**Task data:**
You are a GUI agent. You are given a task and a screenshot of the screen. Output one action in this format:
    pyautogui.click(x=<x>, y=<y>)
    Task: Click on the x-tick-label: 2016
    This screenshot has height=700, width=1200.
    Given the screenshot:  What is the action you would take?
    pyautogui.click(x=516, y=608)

---

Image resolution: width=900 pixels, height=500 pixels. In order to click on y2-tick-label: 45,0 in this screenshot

**Request:**
Render the lines of the listing above, starting at the line containing "You are a GUI" and ending at the line containing "pyautogui.click(x=516, y=608)", as a JSON list of strings with one string per line and blank lines omitted.

**Final answer:**
[
  "You are a GUI agent. You are given a task and a screenshot of the screen. Output one action in this format:",
  "    pyautogui.click(x=<x>, y=<y>)",
  "    Task: Click on the x-tick-label: 2016",
  "    This screenshot has height=700, width=1200.",
  "    Given the screenshot:  What is the action you would take?",
  "    pyautogui.click(x=516, y=608)"
]